Para que los riesgos de lesiones sean mínimos, Pelayo considera importante ponerse el cinturón de seguridad de forma correcta. De esta manera se aumenta la seguridad y también se conduce con más comodidad. La norma establece que debe situarse entre las mamas y lo más abajo posible sobre las caderas.

En este sentido, desde la Dirección General de Tráfico (DGT) aconsejan que:

- Banda horizontal e inferior del cinturón: Debe situarse por debajo del abdomen, ajustándose lo máximo posible a la parte ósea de las caderas, nunca por encima del abdomen, no se sube hacia el vientre.

- La banda diagonal debe ir ajustada sobre el hombro y el esternón, sin que roce el cuello ni se sitúe sobre las mamas, debe ir entre ellas, y rodeando el abdomen.

"Es importante que ambas bandas estén bien ajustadas al cuerpo sin holguras. Está totalmente desaconsejados el uso de pinzas, cojines o cualquier otro tipo de rellenos", remarca.

Por su parte, Beatriz Díaz Toledo, ginecóloga en el Hospital Severo Ochoa de Madrid, y miembro de la Sociedad Española de Ginecología y Obstetricia (SEGO), destaca a Infosalus que el cinturón debe estar por debajo de la tripa siempre. Sobre la fecha final de la conducción en el embarazo cree que mientras la gestante pueda conducir y vea los pedales no hay impedimento en ello, "aunque al final ya no se puede porque no llegan, la tripa les da con el volante", advierte.

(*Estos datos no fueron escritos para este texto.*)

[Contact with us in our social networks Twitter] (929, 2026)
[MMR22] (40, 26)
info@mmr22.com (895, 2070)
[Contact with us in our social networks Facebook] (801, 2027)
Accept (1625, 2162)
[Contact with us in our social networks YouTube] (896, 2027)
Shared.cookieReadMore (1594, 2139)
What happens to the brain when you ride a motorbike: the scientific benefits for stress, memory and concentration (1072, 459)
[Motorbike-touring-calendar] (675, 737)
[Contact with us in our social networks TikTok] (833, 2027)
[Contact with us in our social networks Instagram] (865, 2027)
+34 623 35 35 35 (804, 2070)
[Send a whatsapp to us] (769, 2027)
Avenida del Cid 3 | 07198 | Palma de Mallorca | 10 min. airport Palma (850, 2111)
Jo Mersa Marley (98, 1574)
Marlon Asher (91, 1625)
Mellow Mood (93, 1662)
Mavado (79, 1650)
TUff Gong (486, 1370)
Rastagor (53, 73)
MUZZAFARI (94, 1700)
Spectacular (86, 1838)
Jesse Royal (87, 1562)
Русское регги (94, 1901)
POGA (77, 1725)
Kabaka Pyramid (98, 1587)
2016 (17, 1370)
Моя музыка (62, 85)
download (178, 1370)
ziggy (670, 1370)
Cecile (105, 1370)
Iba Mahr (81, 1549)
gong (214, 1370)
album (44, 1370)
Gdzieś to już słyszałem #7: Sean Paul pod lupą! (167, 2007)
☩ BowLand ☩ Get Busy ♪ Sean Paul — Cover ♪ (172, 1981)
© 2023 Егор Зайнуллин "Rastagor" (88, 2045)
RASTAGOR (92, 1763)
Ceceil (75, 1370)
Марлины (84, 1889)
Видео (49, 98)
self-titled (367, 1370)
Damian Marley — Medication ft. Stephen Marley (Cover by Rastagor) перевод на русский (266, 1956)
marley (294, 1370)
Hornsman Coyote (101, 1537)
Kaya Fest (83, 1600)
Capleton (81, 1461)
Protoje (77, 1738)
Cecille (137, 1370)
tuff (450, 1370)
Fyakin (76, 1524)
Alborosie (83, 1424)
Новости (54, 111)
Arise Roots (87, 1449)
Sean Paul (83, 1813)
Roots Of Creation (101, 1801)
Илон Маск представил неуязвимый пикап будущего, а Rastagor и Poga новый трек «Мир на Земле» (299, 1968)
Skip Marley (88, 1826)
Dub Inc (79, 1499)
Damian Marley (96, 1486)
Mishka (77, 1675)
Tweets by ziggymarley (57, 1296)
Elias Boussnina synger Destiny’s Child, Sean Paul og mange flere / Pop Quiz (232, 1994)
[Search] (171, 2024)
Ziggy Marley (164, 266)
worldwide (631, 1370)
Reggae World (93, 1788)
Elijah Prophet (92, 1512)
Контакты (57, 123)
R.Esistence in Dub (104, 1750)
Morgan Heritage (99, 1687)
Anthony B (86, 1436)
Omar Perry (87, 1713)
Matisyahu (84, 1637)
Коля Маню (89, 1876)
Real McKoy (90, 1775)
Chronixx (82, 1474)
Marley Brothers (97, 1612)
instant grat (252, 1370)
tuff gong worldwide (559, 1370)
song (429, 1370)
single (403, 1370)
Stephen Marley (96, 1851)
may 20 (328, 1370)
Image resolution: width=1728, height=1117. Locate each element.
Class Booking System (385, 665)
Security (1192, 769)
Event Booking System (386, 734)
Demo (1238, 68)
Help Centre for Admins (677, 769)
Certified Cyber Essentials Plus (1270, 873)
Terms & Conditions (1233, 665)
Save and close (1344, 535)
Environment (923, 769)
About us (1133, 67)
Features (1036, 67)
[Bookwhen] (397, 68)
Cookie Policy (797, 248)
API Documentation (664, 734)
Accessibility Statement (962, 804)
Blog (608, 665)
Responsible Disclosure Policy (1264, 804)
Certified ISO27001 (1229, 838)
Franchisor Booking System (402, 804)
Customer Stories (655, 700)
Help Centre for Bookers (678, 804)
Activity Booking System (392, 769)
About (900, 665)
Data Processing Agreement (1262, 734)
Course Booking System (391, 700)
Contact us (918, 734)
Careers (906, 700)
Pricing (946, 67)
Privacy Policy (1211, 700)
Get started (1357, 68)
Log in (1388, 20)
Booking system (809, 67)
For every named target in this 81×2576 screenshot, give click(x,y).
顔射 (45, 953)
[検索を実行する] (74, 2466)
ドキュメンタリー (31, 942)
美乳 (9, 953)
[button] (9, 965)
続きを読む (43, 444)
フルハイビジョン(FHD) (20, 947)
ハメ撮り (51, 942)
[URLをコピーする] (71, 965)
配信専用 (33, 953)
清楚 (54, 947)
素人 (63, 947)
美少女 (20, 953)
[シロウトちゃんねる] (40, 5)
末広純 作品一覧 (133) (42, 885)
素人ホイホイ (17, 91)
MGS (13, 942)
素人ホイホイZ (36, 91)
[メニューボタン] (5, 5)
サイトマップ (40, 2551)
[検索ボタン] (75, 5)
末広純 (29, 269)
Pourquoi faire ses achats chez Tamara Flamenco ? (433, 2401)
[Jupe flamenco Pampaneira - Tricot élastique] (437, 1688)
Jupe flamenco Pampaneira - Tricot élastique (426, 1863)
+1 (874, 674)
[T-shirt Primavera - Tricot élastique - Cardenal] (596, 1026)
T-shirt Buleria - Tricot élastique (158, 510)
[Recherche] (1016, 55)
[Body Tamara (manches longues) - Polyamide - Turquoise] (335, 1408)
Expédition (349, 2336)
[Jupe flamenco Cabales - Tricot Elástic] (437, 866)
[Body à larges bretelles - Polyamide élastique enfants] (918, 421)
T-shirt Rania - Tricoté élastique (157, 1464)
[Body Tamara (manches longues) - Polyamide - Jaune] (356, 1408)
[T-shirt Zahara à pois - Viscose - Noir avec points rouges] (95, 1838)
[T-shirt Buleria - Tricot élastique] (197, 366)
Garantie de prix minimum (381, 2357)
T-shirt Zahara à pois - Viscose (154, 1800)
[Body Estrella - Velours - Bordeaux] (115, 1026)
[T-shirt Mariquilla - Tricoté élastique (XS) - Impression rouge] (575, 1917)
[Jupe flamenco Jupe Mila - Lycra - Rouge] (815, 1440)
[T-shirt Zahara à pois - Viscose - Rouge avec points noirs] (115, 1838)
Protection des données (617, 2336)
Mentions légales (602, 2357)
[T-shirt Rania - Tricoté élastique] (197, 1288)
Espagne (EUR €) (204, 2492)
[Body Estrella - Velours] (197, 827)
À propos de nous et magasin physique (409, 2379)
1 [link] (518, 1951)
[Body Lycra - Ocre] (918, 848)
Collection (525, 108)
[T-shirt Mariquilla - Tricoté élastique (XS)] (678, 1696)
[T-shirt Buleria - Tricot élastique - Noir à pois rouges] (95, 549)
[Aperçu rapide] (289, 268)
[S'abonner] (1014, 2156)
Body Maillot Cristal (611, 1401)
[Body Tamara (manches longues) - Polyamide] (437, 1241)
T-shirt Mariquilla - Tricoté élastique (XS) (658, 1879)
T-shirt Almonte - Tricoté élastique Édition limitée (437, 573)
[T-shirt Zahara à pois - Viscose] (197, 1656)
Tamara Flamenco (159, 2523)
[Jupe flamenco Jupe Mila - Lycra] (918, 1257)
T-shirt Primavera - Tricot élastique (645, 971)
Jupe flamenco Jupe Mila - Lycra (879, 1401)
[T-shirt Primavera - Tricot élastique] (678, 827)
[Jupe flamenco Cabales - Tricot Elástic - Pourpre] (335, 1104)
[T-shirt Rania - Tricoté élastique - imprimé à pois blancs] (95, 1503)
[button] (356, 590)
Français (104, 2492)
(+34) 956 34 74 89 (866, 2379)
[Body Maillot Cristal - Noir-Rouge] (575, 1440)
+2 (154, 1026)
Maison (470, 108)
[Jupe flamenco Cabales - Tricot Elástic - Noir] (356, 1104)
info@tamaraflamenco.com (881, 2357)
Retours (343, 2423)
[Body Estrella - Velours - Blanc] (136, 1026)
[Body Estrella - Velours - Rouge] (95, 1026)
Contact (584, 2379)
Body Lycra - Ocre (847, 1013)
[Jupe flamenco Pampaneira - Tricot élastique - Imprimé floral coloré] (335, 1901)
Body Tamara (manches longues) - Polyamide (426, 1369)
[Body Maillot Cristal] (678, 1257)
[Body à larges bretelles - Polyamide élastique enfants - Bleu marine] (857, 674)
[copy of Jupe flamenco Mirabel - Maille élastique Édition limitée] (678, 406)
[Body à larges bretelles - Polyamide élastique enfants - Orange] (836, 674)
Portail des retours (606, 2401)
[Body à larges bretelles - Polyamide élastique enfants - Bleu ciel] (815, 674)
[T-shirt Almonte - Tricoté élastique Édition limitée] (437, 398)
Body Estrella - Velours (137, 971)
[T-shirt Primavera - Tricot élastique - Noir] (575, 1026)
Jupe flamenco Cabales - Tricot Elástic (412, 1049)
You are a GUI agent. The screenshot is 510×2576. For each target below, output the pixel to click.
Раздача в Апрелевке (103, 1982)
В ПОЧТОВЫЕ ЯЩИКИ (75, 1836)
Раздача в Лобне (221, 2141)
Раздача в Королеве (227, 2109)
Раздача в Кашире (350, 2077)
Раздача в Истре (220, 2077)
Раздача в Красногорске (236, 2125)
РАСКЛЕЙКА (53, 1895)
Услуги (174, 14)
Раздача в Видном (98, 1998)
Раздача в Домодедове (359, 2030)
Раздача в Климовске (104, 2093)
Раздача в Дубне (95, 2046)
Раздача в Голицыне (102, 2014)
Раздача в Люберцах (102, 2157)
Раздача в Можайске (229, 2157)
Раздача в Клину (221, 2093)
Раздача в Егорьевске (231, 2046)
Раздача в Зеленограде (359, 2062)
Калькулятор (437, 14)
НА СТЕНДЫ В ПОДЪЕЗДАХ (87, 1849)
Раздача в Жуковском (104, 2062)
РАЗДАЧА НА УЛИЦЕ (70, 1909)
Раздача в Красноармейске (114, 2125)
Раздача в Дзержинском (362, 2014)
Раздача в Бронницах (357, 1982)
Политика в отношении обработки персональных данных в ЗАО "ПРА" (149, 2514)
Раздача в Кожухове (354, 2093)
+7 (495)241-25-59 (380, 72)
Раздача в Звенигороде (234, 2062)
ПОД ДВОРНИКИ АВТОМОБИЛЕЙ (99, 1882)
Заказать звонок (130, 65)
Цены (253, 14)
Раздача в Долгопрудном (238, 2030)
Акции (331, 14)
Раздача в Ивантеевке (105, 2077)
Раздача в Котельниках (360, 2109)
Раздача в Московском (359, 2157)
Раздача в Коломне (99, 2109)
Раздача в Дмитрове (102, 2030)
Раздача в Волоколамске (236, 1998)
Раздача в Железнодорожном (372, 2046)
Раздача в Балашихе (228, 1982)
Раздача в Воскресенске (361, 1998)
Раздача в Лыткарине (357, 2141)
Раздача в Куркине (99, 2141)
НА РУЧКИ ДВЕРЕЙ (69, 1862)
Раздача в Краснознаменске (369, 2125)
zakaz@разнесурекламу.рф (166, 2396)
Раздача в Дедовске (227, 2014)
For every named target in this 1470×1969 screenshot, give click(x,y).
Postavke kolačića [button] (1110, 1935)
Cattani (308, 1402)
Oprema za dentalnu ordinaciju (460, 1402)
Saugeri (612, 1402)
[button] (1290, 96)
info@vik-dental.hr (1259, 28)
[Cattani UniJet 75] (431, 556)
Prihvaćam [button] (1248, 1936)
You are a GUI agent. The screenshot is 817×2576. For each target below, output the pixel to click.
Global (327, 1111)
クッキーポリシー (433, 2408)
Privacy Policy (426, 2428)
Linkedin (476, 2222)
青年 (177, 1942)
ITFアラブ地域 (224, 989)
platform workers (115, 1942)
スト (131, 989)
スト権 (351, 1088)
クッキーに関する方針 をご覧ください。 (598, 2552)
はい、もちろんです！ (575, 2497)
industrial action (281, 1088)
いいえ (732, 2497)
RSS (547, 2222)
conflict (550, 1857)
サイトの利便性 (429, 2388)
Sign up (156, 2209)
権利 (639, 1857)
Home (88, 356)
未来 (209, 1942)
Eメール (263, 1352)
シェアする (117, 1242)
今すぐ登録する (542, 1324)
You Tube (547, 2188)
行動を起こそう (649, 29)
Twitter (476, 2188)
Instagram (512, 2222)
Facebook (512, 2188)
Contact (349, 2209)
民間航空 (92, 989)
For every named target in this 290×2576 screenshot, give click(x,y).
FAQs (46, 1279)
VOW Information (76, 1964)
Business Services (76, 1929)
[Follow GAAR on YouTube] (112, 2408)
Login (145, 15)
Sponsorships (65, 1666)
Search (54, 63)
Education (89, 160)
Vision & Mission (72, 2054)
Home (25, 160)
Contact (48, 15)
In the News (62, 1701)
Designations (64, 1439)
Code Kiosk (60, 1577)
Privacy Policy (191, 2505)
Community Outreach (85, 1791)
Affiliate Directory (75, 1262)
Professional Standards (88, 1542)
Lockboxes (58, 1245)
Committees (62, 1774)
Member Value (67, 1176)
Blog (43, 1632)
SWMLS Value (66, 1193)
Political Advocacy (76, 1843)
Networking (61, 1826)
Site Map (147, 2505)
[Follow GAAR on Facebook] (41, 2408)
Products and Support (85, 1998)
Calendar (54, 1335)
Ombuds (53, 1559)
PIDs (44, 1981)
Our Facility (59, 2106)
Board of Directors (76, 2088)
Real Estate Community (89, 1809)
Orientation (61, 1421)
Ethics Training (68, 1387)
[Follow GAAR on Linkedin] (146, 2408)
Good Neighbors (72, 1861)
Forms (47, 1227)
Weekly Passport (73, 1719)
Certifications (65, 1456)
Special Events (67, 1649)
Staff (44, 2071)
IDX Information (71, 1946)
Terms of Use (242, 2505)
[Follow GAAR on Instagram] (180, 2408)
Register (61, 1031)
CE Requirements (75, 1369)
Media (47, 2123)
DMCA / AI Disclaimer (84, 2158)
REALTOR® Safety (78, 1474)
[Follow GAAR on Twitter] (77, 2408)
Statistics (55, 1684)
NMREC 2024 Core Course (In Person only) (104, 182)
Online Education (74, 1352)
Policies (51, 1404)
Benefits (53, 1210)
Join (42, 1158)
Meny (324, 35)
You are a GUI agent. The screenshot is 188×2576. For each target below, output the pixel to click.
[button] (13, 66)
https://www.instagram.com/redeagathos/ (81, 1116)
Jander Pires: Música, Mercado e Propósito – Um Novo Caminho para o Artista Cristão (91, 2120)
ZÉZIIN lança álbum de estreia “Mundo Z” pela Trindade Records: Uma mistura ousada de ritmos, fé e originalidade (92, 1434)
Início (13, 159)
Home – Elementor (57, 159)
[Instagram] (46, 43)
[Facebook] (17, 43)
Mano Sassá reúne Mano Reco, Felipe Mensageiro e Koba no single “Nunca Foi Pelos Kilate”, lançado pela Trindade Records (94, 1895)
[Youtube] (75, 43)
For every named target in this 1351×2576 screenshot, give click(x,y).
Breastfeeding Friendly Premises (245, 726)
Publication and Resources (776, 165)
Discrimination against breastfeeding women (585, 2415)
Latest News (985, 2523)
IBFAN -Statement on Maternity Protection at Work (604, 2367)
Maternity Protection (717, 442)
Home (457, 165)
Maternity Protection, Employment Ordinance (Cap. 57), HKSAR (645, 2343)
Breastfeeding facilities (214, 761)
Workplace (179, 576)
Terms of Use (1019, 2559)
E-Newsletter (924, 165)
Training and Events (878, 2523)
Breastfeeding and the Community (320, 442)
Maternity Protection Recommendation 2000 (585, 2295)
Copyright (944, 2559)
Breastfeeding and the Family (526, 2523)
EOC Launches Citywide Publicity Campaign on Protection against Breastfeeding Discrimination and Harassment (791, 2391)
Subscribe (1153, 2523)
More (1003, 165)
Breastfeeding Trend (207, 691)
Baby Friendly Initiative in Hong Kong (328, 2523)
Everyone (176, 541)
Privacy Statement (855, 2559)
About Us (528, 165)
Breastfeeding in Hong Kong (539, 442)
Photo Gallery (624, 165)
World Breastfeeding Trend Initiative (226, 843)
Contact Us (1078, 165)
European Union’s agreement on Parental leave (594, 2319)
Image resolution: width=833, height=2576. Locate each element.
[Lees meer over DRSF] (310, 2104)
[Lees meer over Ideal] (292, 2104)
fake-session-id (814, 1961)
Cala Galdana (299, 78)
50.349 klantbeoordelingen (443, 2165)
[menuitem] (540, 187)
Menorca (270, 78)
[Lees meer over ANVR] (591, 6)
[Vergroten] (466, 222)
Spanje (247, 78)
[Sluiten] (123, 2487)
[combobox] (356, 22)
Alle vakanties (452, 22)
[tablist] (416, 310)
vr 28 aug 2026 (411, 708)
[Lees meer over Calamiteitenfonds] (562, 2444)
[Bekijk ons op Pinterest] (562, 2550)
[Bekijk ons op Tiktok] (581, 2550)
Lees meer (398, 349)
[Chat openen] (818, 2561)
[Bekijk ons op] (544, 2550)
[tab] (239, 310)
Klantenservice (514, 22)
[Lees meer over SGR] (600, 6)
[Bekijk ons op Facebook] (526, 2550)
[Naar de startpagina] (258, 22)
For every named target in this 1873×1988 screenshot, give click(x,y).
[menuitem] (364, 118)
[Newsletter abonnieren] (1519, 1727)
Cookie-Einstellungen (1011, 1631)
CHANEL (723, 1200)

Desde la DGT, instan a no hacer caso de lo que los foros de Internet sugieren sobre el cinturón de seguridad en las embarazadas, ya que a su juicio plantean "verdaderas barbaridades", y sugiere regular el asiento y aumentar la distancia al volante o salpicadero según avance el embarazo, nunca desconectar el airbag del asiento delantero, realizar recorridos cortos, conducir relajada y no frenar bruscamente, así como descansar a menudo.

A su vez, advierte de que trastornos relacionados con el estado de gestación pueden influir en la capacidad de conducir, tales como las náuseas, piernas hinchadas o los niveles de azúcar, por ejemplo. Finalmente recomienda viajar acompañada al volante a partir de la semana 30 de embarazo.